--- START ---

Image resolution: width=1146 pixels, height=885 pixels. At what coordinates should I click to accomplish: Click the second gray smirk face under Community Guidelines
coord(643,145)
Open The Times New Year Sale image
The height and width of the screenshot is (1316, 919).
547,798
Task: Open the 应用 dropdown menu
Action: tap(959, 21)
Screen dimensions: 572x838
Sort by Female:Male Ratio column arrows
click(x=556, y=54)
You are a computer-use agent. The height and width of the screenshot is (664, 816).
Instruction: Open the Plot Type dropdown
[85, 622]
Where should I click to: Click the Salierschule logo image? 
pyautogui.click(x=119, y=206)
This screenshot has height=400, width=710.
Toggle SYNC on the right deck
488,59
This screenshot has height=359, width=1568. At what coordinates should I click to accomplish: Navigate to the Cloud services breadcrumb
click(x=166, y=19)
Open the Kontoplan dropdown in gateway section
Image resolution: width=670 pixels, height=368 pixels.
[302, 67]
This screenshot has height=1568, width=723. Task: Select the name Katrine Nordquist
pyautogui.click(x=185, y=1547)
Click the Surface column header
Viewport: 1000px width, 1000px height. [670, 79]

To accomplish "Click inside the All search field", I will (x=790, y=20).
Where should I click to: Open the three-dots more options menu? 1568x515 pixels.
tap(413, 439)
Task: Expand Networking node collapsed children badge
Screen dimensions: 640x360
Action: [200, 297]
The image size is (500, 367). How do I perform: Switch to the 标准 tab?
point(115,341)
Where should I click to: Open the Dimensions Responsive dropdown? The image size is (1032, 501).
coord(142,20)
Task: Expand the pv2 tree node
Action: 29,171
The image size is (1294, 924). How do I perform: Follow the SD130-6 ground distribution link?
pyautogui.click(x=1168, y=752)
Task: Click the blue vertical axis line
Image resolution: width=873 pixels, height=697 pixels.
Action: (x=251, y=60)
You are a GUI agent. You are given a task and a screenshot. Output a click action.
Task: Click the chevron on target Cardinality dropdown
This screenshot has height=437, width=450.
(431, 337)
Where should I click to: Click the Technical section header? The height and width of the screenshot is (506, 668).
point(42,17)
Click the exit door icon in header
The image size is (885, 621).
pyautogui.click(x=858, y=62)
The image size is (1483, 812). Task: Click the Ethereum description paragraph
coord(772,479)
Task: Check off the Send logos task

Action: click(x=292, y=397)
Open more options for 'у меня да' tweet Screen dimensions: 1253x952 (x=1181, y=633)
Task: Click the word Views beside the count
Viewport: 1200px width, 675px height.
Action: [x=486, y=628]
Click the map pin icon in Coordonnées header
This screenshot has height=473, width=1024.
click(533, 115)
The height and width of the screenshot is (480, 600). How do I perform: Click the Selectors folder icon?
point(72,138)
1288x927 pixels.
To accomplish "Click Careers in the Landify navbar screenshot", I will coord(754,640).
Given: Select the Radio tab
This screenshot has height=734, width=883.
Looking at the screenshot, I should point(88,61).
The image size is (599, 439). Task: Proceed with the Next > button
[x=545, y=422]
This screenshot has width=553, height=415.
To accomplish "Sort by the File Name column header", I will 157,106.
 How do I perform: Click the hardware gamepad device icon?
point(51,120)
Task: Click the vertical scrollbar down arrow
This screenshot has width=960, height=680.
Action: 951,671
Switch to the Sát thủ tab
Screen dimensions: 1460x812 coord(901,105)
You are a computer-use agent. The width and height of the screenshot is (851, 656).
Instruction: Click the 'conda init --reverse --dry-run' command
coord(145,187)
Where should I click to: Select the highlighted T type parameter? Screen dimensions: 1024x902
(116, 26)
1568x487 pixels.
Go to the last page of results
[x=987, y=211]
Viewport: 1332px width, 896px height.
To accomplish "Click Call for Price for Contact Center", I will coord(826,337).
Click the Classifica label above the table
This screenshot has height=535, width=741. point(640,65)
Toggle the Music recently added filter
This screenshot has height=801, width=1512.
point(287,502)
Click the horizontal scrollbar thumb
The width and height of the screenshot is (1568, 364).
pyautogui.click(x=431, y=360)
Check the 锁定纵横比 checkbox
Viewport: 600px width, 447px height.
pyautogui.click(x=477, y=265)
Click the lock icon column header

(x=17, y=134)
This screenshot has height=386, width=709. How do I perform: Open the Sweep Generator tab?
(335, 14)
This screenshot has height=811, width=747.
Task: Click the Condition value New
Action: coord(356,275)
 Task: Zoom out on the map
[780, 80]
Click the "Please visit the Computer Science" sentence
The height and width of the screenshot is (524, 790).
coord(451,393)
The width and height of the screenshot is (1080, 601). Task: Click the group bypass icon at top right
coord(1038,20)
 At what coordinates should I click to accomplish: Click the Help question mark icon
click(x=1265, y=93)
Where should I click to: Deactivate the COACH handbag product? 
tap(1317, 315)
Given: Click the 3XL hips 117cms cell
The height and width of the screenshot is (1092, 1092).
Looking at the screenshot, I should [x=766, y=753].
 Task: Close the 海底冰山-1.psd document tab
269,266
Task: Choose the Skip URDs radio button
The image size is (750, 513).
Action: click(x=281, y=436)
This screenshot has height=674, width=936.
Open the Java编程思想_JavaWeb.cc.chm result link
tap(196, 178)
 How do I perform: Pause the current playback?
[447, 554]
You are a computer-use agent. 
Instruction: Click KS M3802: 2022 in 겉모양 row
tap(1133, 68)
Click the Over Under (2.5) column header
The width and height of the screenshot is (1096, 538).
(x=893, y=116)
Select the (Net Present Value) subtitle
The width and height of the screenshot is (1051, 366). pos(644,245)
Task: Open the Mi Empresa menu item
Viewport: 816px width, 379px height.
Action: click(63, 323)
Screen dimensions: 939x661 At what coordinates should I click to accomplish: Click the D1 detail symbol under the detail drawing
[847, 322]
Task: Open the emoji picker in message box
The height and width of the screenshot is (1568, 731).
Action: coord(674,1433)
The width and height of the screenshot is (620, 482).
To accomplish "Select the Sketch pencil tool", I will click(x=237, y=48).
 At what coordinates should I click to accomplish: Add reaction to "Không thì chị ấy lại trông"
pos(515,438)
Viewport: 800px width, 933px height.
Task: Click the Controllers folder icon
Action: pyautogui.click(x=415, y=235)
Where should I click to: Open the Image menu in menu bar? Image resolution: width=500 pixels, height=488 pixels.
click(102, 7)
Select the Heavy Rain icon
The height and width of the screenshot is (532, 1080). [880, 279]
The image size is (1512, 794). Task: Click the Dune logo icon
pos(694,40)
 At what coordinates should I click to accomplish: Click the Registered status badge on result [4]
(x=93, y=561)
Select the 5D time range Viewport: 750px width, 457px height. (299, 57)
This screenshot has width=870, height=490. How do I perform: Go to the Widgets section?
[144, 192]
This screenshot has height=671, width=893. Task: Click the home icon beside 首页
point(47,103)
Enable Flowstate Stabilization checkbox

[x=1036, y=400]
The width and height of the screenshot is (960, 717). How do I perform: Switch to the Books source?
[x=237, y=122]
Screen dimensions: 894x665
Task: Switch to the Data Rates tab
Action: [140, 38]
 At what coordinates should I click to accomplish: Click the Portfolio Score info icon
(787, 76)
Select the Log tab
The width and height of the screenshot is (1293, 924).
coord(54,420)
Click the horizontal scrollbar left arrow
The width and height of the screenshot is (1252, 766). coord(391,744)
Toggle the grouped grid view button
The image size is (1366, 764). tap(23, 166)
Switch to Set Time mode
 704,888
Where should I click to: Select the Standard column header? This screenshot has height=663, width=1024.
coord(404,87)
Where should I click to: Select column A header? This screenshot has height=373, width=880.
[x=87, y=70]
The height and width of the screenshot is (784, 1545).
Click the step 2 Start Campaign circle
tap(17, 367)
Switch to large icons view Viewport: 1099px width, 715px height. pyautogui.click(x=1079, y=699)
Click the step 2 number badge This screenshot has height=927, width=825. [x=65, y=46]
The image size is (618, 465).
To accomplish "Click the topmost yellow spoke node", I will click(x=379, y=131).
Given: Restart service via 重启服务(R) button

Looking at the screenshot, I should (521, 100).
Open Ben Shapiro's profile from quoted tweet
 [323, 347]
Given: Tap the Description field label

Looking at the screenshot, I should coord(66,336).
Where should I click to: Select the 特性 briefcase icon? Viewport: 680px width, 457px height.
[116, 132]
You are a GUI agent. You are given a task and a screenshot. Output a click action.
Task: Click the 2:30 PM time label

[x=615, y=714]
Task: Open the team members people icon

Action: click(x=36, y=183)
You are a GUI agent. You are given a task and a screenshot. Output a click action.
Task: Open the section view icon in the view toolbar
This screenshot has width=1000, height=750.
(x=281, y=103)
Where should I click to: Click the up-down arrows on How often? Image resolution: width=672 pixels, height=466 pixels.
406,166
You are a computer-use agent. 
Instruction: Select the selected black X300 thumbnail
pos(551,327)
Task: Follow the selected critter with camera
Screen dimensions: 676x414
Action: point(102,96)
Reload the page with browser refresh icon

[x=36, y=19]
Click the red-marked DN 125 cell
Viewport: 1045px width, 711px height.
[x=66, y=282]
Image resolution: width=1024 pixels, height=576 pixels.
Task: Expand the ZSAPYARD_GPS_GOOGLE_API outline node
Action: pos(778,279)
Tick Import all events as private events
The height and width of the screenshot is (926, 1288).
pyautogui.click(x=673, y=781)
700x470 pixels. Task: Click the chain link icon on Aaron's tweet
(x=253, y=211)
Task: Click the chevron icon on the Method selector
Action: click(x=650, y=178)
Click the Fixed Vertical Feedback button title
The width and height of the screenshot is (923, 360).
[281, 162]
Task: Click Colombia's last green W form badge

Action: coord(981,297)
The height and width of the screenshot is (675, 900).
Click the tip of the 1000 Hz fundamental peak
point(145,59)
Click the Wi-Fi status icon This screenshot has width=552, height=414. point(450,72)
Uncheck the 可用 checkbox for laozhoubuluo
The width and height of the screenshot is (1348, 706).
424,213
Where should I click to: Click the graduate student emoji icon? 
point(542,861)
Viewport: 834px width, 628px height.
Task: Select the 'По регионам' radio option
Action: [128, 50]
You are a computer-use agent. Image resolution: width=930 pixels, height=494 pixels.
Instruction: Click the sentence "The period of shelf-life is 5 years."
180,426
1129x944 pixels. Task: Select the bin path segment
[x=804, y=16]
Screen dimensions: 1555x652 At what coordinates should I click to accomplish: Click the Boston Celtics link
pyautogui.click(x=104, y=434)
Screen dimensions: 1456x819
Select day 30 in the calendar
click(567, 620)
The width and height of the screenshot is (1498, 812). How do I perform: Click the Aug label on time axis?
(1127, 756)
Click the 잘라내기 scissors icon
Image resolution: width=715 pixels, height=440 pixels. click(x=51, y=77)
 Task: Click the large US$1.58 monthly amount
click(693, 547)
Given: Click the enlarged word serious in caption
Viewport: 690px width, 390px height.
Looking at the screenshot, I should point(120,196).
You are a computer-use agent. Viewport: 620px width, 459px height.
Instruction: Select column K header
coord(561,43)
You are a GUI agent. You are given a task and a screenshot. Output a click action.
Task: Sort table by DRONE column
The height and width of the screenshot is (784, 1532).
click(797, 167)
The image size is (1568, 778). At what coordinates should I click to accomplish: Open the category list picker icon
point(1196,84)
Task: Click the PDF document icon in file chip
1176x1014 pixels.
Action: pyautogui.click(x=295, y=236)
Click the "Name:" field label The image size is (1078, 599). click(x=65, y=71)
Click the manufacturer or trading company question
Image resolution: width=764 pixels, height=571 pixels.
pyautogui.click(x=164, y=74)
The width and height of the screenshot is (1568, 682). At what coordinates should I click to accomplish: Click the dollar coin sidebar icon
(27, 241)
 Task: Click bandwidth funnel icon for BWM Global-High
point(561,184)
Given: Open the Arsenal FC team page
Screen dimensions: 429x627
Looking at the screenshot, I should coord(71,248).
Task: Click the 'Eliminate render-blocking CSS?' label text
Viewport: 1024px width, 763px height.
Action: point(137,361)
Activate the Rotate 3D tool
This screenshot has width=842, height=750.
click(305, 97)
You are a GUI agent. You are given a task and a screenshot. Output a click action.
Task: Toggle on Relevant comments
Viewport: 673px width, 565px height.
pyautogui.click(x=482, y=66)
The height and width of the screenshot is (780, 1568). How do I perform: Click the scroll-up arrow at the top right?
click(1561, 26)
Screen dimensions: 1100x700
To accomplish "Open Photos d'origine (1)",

--- END ---

◆ Task prompt: Your response should be the lines of the entries above that include the string "word".

◆ Task output:
Task: Click the word Views beside the count
Given: Click the enlarged word serious in caption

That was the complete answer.